REQUIREMENT A
Copy the passage from the text on Igor Levit's house concerts word for word, starting at "Pianist Igor Levit" and ending at "a troubled sea.".
REQUIREMENT B
Answer these questions using the text on Igor Levit's house concerts below.
(i) On what piano did Levit perform his streamed concerts?
(ii) How many concerts did he stream?
(iii) Who interviewed Levit, and for which publication?

Pianist Igor Levit is one of the heroes of lockdown – a “key worker”(!), if you will, who provided comfort and distraction in those anxious, early days of the pandemic. At a time when the concert halls of the world were shuttered and silent, Levit gave hauskonzerts from his home in Berlin, broadcast live on Twitter. Each day he would announce a programme and a time to tune in. He streamed more than 50 concerts, performing on a 1920s Steinway B that had once belonged to the Swiss pianist Edwin Fischer. He dressed casually and gave a brief introduction to each performance in German and English – no need for the formality and etiquette of the Wigmore Hall here. He played Bach and Schubert (a tear-jerkingly wonderful D960), Beethoven and Feldman, and people tuned in from around the world. His daily house concerts provided an anchor in a troubled sea.

Maybe for the first time do I understand what it means to speak of music as something life-keeping. It really keeps me alive. . . . I don’t care if it’s wrong or right, whatever B.S. that means….” said Levit in an interview with Alex Ross of The New Yorker. His house concerts challenged our notions of what a concert really is, reminding us that we don’t have to sit in stiff, reverential silence in plush red velvet seats to feel the power of the collective shared experience of music. Separated by a global pandemic, confined to our homes, music connected us, delighted, soothed and comforted us.

INFORMATION
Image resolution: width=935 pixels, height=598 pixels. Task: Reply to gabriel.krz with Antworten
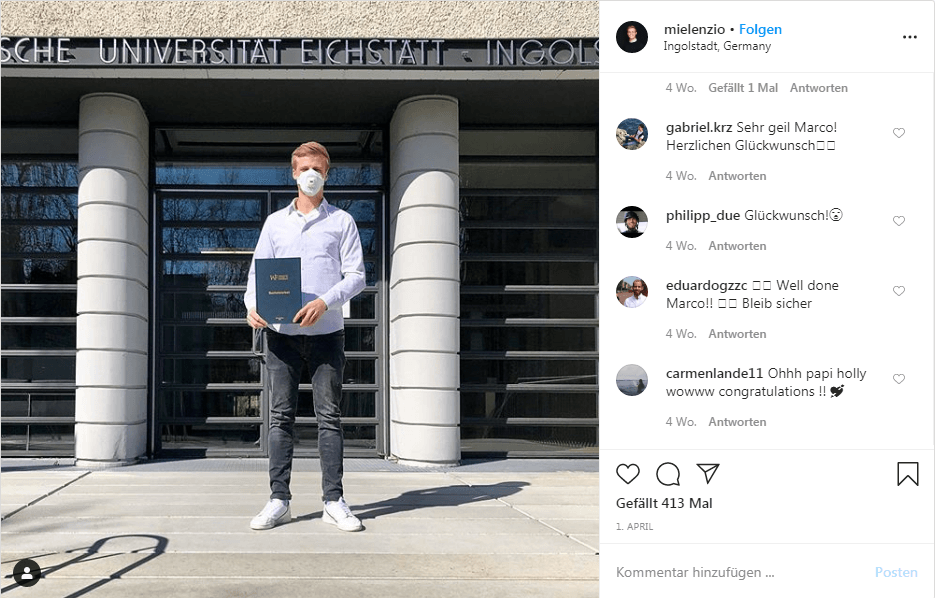pyautogui.click(x=737, y=176)
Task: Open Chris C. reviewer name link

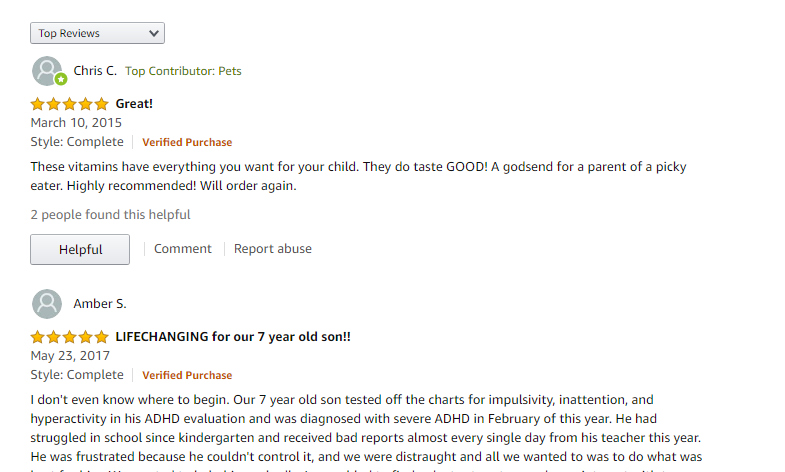Action: [x=95, y=71]

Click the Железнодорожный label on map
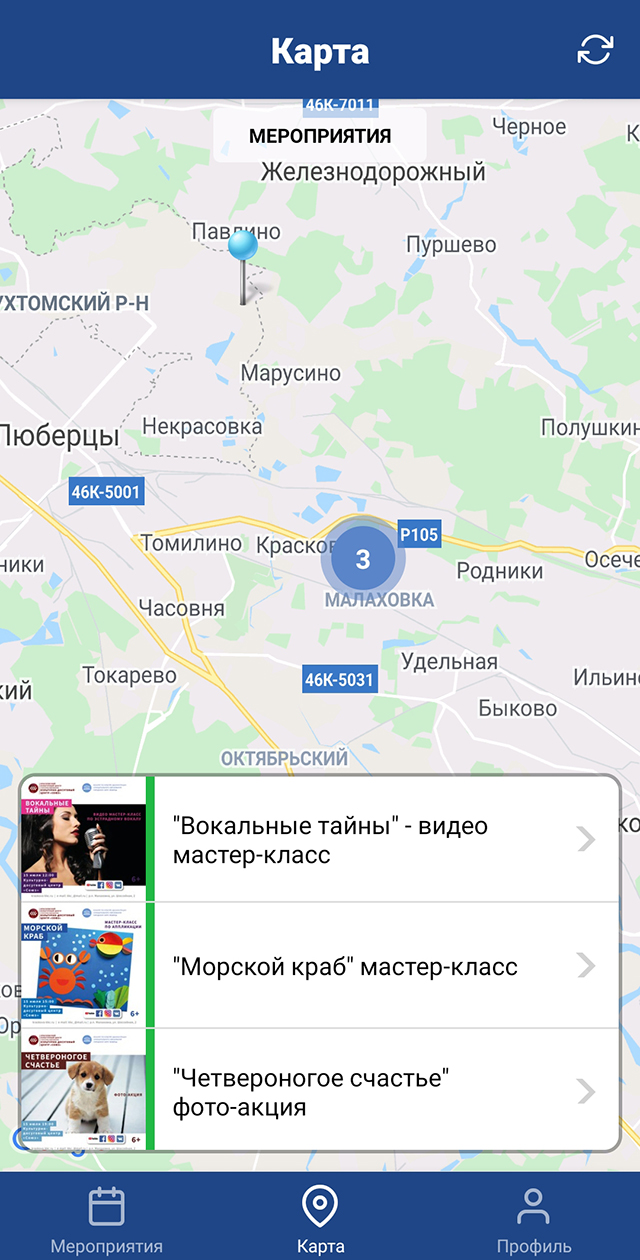(373, 172)
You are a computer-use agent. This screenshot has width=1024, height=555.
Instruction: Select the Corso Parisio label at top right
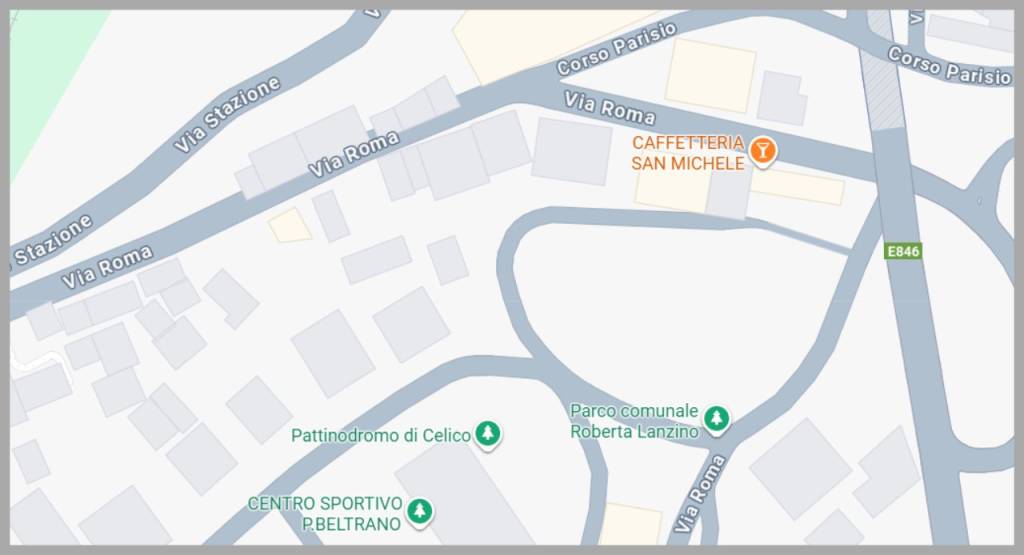[x=950, y=67]
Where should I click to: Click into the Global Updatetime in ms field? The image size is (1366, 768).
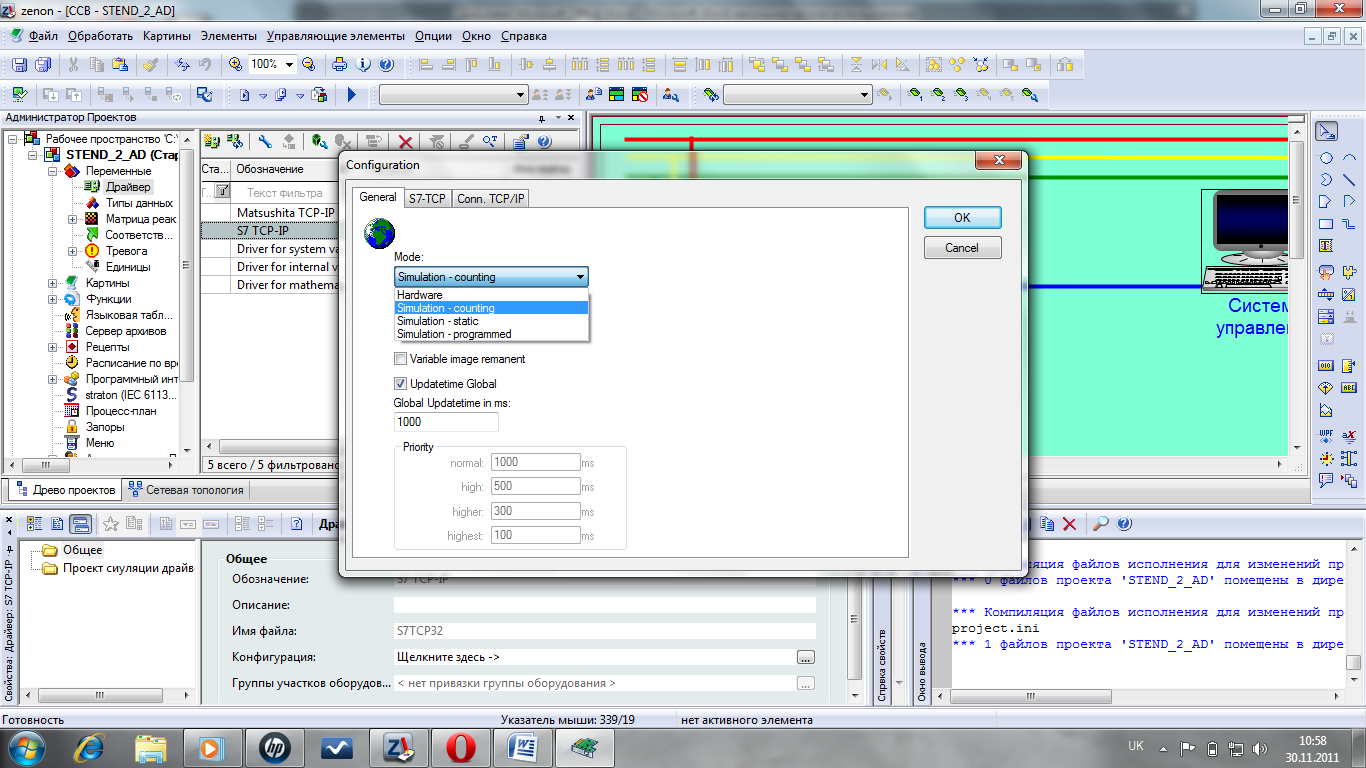(446, 422)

RESPONSE A
Pianist Igor Levit is one of the heroes of lockdown – a “key worker”(!), if you will, who provided comfort and distraction in those anxious, early days of the pandemic. At a time when the concert halls of the world were shuttered and silent, Levit gave hauskonzerts from his home in Berlin, broadcast live on Twitter. Each day he would announce a programme and a time to tune in. He streamed more than 50 concerts, performing on a 1920s Steinway B that had once belonged to the Swiss pianist Edwin Fischer. He dressed casually and gave a brief introduction to each performance in German and English – no need for the formality and etiquette of the Wigmore Hall here. He played Bach and Schubert (a tear-jerkingly wonderful D960), Beethoven and Feldman, and people tuned in from around the world. His daily house concerts provided an anchor in a troubled sea.

RESPONSE B
(i) A 1920s Steinway B that had once belonged to the Swiss pianist Edwin Fischer.
(ii) More than 50.
(iii) Alex Ross, for The New Yorker.